Duct tape, yes duct tape evermore to the rescue. For a Nalgene water bottle, I took a short piece of line, laid it on the side of the bottle, pushed the ends together to force a loop into the air. Duct taped each of the ends around the bottle and now you have a loop on the bottle which you can use as a tie off.

Given sufficient extra line and serious duct taping, it is a pretty secure connection.


– Last Updated: Apr-14-16 4:13 PM EST –

(Running out of Ben and Jerry flavors!)

I'm glad I'm not the only one who saves useful containers - and who shops sometimes based on the type of container.

But: who knows where I can get a good milwaukee-style frozen custard?

salted caramel
That Talenti salted caramel must really be “da bomb”. I’ve been to 3 grocery stores in the past week and that flavor was sold out at every one. Not a huge problem (since they have 40 flavors and I have yet to have one that was not delicious) but now I’m REALLY curious.

You won’t be disappointed
It’s the reason I have 6 or 8 empty Talenti containers in my cabinet. A few spoonfuls of salt caramel & a glass of merlot is a beautiful thing.

Field Tests
Taking several of these on some recent trips, I had the opportunity to find uses for them.

Thinking the hard container might be useful to store easily bruised fruit I experimented with pears and bananas (cut in half). I found that the container did help with minimizing the bruising, but at the points of contact some bruising still occurred. However, in the case of the pear, all the sloppy bruised flesh stayed the jar and made for clean transport. There was enough extra room in the jar to store slices of Gouda to go with the pear… With banana I left the skin on and cut it in two to fit.

Both of these uses I’d rate a B+. Might also be useful for kiwis.

However, the best use I found for the Taenti jar was for storing peeled sections of navel oranges. Each jar will hold 2 1/2 peeled oranges.
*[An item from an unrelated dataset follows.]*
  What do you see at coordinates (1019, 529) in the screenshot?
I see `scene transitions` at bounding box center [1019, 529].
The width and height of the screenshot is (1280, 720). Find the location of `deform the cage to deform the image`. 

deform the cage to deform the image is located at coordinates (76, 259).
So nice to have a refreshing treat in the canoe without having to get your hands wet and sticky with peeling the orange; do that ahead of time and store them in the jar.
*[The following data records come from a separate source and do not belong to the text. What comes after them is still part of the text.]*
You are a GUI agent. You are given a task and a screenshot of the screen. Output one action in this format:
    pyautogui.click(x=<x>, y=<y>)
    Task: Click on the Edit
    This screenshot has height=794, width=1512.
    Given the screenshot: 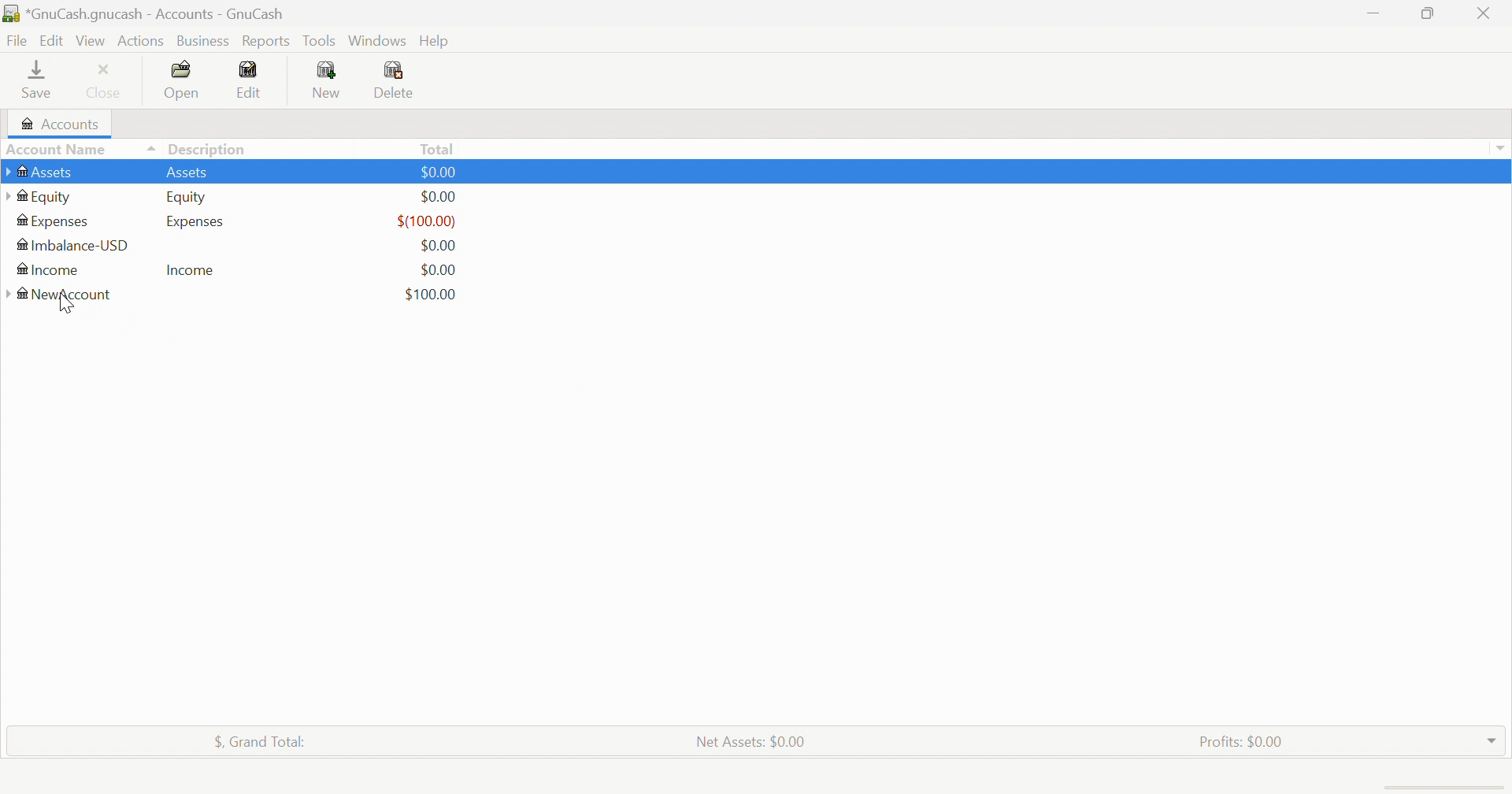 What is the action you would take?
    pyautogui.click(x=250, y=79)
    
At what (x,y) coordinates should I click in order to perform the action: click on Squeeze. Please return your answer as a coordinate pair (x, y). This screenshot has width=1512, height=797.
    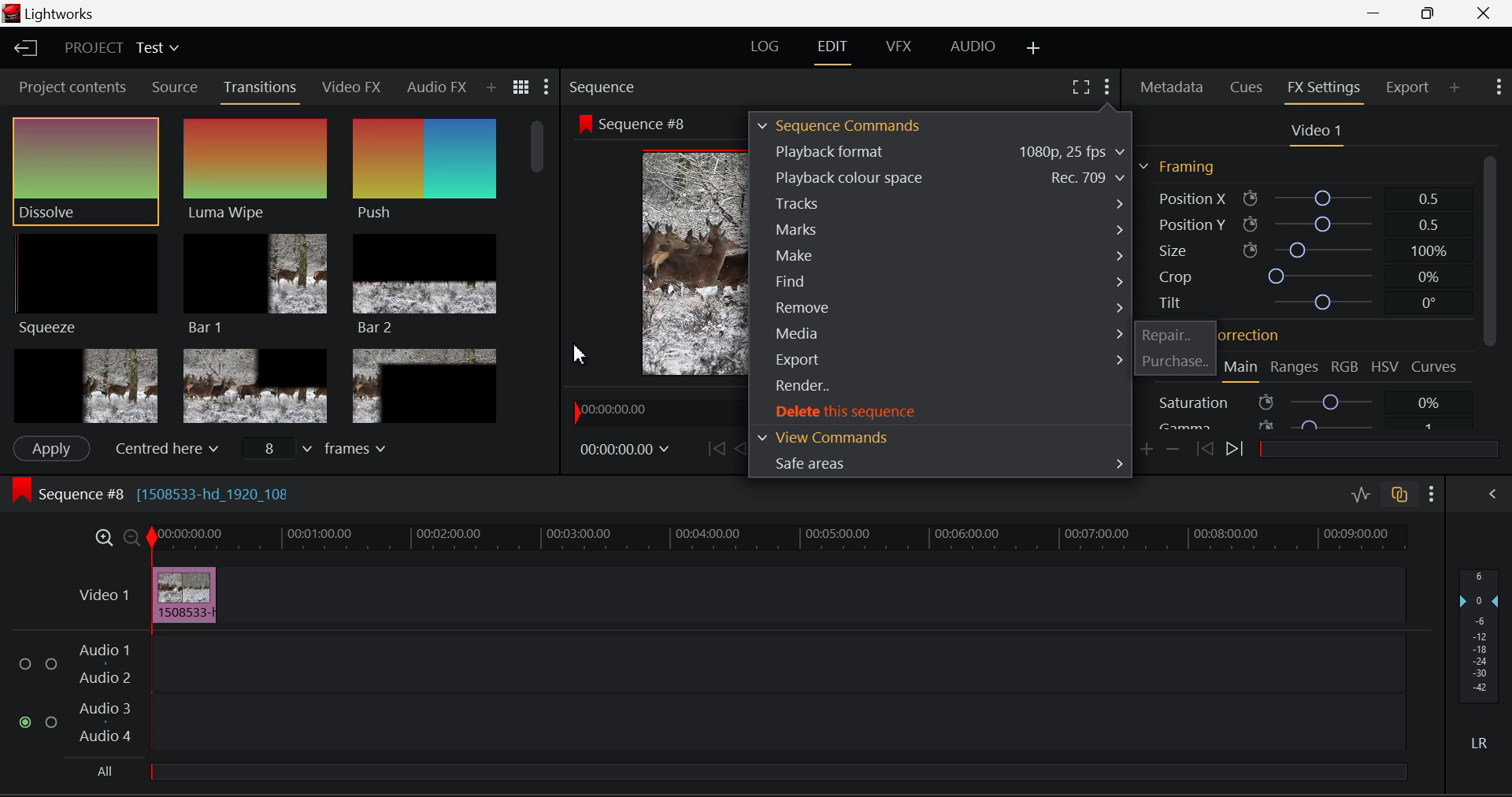
    Looking at the image, I should click on (86, 284).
The oranges use gets an A rating.

Don’t wash in the dishwasher!
I tried to wash in the dishwasher the last Mango Sorbet that I had and it melted!

Always have a few
We always seem to have a few Talenti containers around the house. The gelato is really good and the containers almost seem too nice to just throw them away!

We’ve never used them as dry boxes in our kayaks but my wife uses them to take washed and/or cut up fruit - raspberries, strawberries, blueberries, etc - into work with her for lunch several times a week.

Yes, dishwashers generate too much heat for the Talenti containers and most other lightweight plastic grocery item packaging. But the ice cream/sorbet jars wash out easily by hand and don’t retain odors or stains.

Packing up for a summer-long trip and have been saving these Talenti containers for the last year, thinking that they would be much better than the containers we have. Thanks for testing it out – have already packed them with condiments and food sundries which cannot get damp or wet. When we return will test them with our dehydrated veggies to see how well they fare and how long they remain dry. And, while I’ve restricted my sugar intake, one of us doesn’t have such qualms about sugar and has enjoyed the great flavor of this brand!